We moved into a larger home earlier this year, one which has made it possible for us to finally have a go at producing our own veg.

I have tried to instil a sense of the natural world and how it relates to food in our older daughter in little ways here and there. She’s autistic and a very fussy eater, so I figure that we’ll try anything to get her to open up that reluctant mouth to give something new a chance.

As we’re clueless when it comes to gardening, we’ve made quite a number of mistakes this first year. We didn’t give our seedlings enough room, so none of them had a chance to grow properly. Our radishes were a total disaster, and we had to act to save the carrots, too.
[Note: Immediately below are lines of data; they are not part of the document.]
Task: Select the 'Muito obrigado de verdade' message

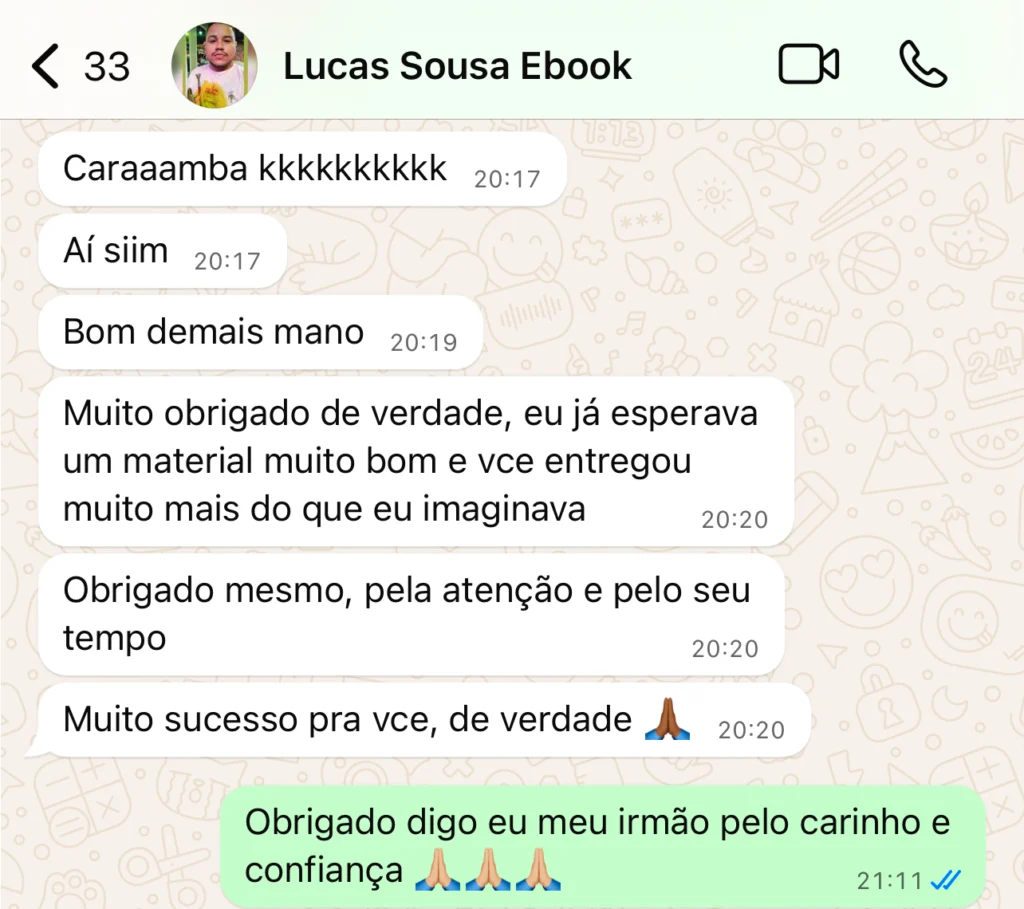Action: point(416,461)
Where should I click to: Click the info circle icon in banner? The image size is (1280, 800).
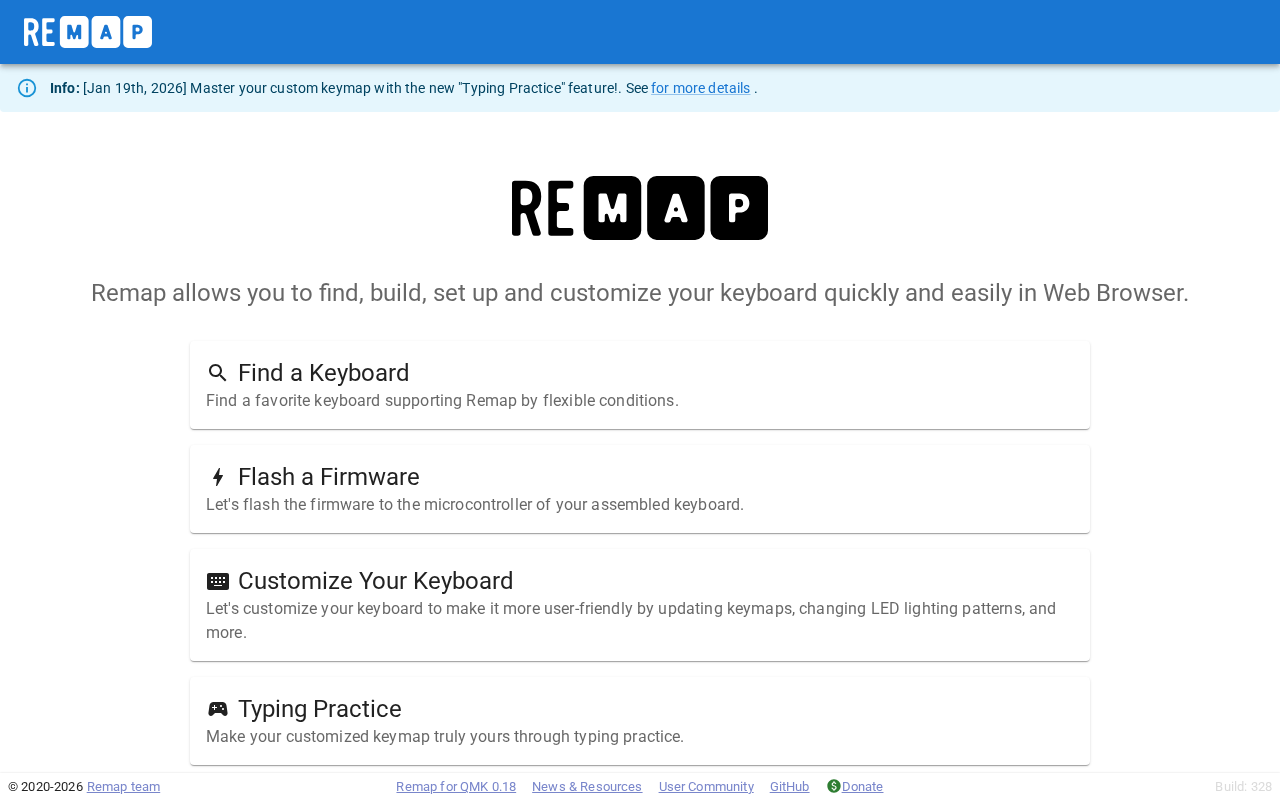tap(27, 88)
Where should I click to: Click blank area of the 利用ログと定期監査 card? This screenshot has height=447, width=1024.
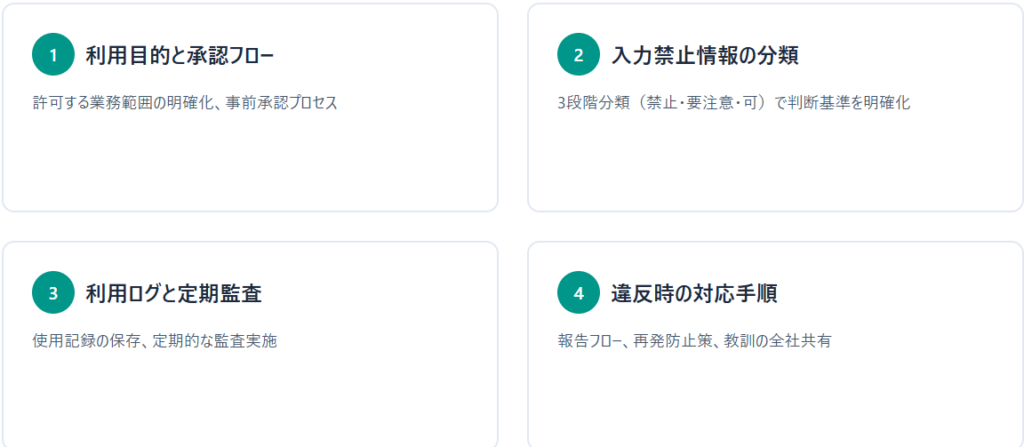point(250,400)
In addition, I don’t think our soil has been of the best quality, so we’ll know to feed our plants and nourish them a bit better in future.

Luckily my dad visited in time to save some of our lettuce seeds by repotting them, so we’ve had a nice mini crop growing at the back door.
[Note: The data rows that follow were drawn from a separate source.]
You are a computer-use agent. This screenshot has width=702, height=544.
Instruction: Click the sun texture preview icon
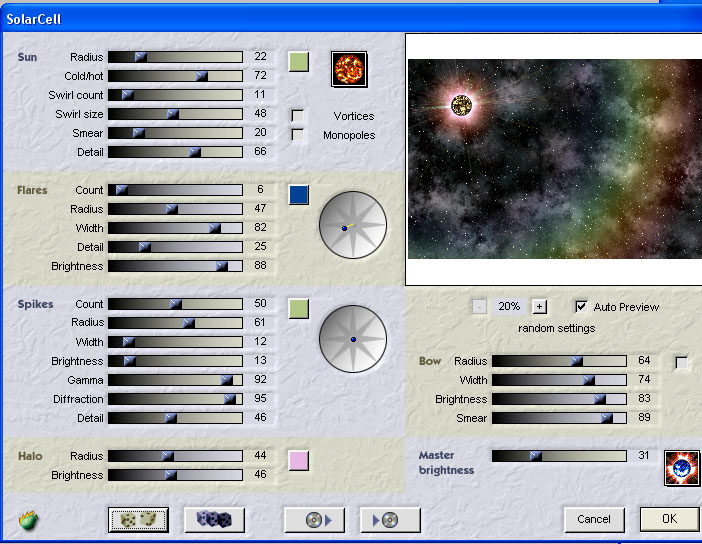350,69
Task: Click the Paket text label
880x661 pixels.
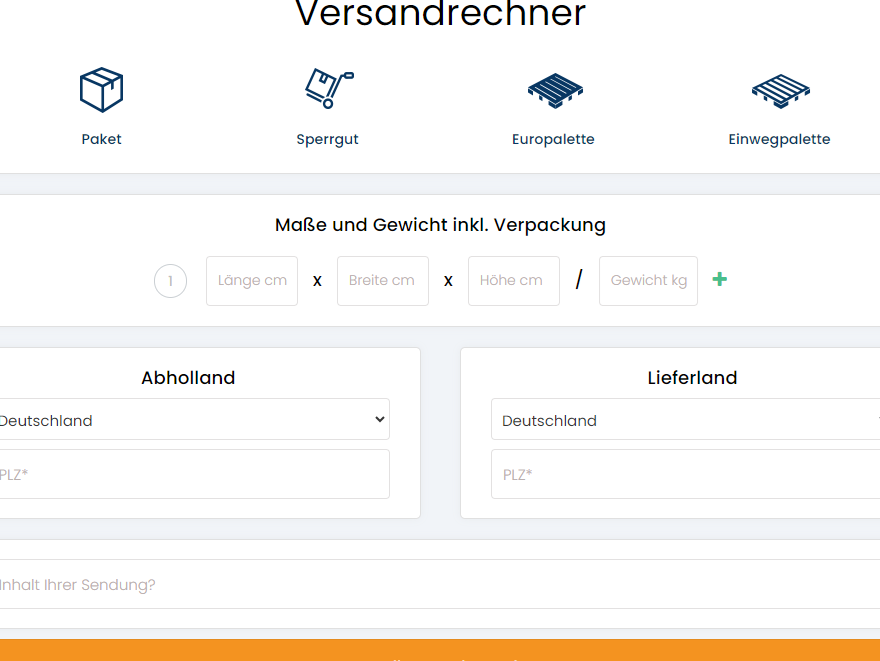Action: pos(101,139)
However, as my main aim was not to feed the family but to educate our fussy miss, I think we can say it’s been a bit of a success. Earlier today, we collected some (tiny!) carrots and I set our daughter to task washing and prepping them for lunch.

She got stuck in – anything to occupy a wee person is invaluable in the school holidays – and we decided to prep a few of our salad leaves as well to make up a bowl to accompany her lunch of cheese sandwiches.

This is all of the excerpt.